Tuesday, March 18, 2003

By Adrian McCoy, Post-Gazette Staff Writer

There's a lot of talk about giving young people a reason to stay here. But some of them are making their own reasons.

A good example is an online magazine called The New Yinzer, which is giving new voices an outlet and stirring things up on the local scene.

Its founders thought outside the box about what publishing is, which is one reason the monthly magazine is published online only, staffer Jennifer Meccariello says. "We flipped it. We're an online magazine with a print component, instead of a print magazine with an online component."

Behind New Yinzer is an editorial staff of three 24-year-olds: Meccariello, Margaret Emery and David Madden. Although none was born and raised in Pittsburgh, they all now call it home. All three went to the University of Pittsburgh and wrote for alternative publications such as City Paper and the former In Pittsburgh.

The magazine is funded in part by the Sprout Fund, which gives grants to realize innovative ideas from young people.

The Web site (www.newyinzer.com) has current and past issues, submission guidelines, letters, contact information and news about upcoming New Yinzer events.

New Yinzer has published two collections of stories in print -- "Bedtime Stories for People in Trouble," and the just-published "For a Time We Wanted Something New," a collection of travel-themed stories, which sells for $5.

The magazine publishes fiction and nonfiction stories and essays but no poetry or previously published works. It runs photo essays and comics, but no single photos or drawings, unless they're used as story illustrations. The pieces are generally short -- in part because readers tend to get impatient reading long works on a computer screen.

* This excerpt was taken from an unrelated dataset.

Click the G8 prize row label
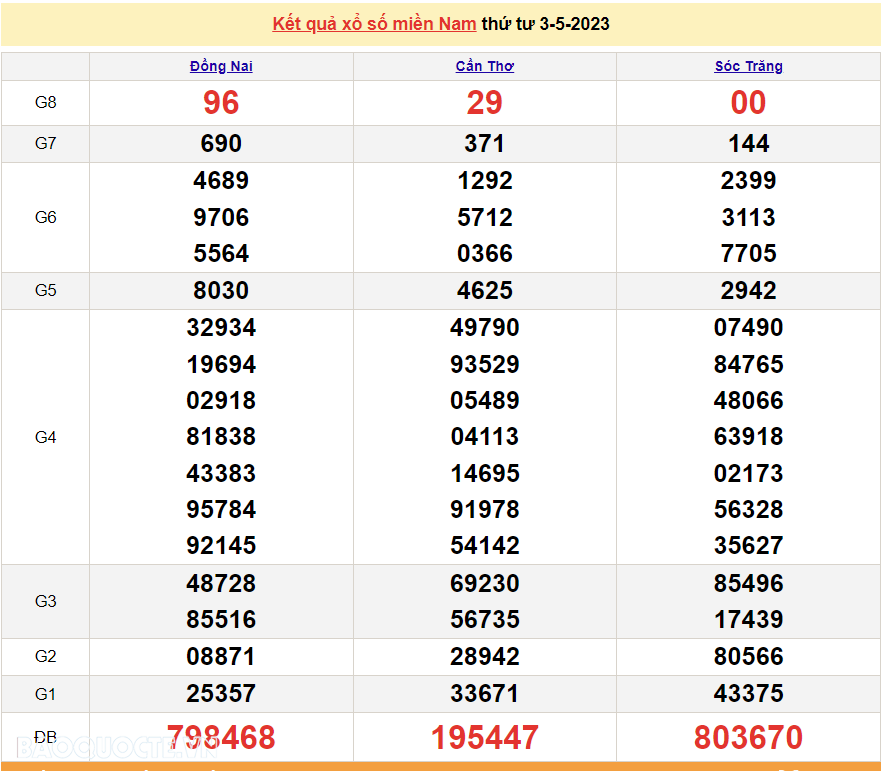This screenshot has height=771, width=883. (46, 103)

Contributors are paid with New Yinzer T-shirts: Editors hope to be able to pay their writers when they get more funding.

A sampling of published pieces reflects New Yinzer's slightly off-center approach: There's a photo essay on well-known Pittsburgh landmarks in which the photographer has his back to them, and a record review in which the reviewer gives his two cats a bath while listening to the record, documenting both processes at once.

"We want to publish good stories, grounded in good characters," Madden says. "We like stories and pieces that surprise us, because then we pass that surprise on to the reader."

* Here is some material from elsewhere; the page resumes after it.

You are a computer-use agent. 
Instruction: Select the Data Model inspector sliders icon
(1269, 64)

Another thing they look for is a sense of place, Meccariello says. "A location can sort of become a character in the story. Because we started being Pittsburgh-based, we wanted stories about Pittsburgh."

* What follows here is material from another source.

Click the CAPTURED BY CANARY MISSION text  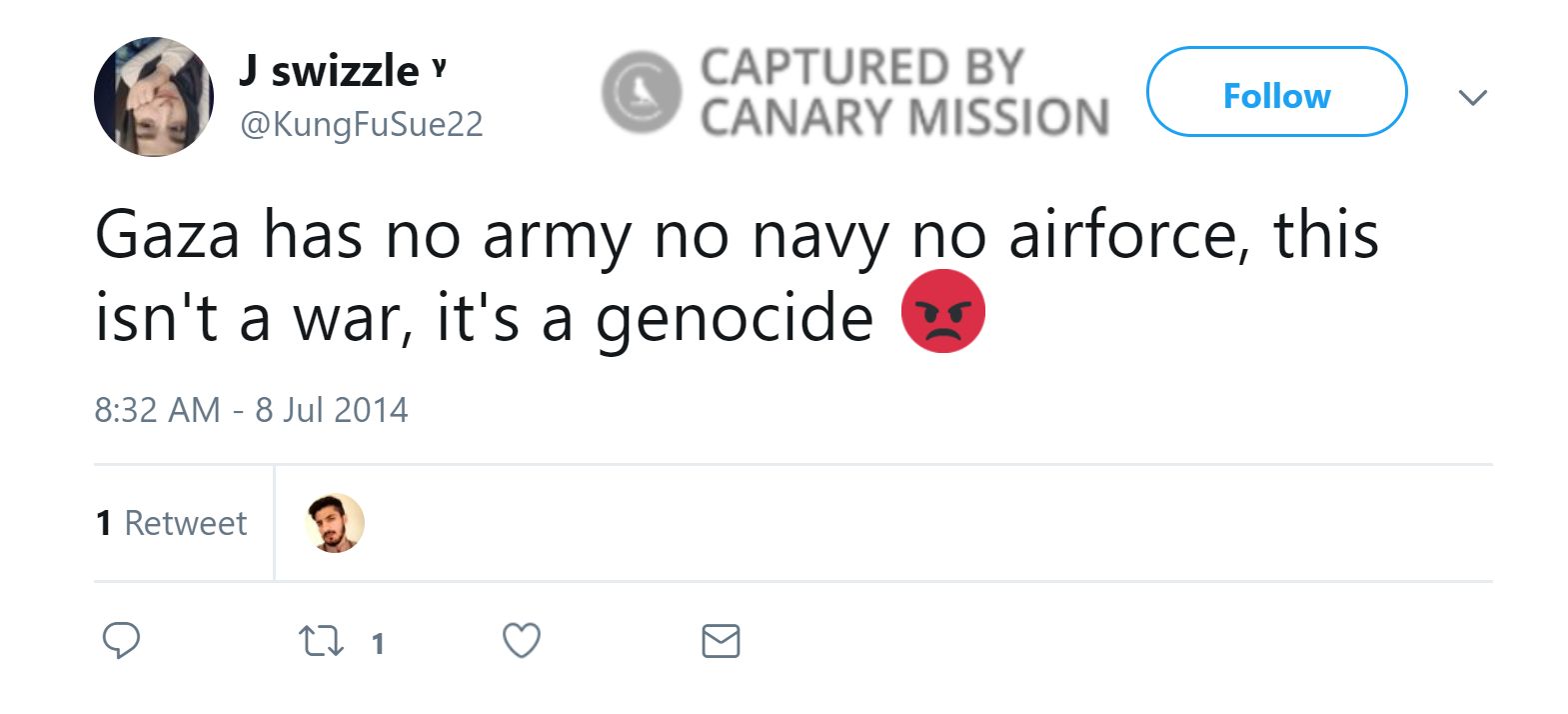[x=903, y=92]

New Yinzer recently passed its first anniversary -- a milestone for an independent literary magazine.

Although it's a relative newcomer to the local cultural scene, it has made itself very visible: "Pros Only" is a monthly reading by magazine contributors. The next one is tomorrow at 8 p.m. at Modern Formations, 4919 Penn Ave., Garfield, with readings by Cara Gillotti and Robert Isenberg.

New Yinzer recently took to the airwaves with a monthly radio show featuring recorded "Pros Only" readings. It's on Carnegie Mellon University station WRCT-FM (88.3) on the fourth Tuesday of the month between 6 and 8 p.m.: The next one airs March 25.

The staff also hosts a monthly "Sociable Behavior" happy hour at Zythos, South Side. The next one is from 6 to 8 p.m. March 26.

New Yinzer also takes part in the ongoing "Unblurred" arts events: It recently set up a stand in Whole Foods, where staffers pounded out impromptu pieces on manual typewriters about grocery items.

The next project they hope to launch is a public reading room, where people can stop and read from a library of donated books they're collecting.

In addition to helping new writers with new ideas, they want to spark interest in reading. "We didn't do this for us or to publish our own stuff," Madden says. "We really like to publish people and get them reading."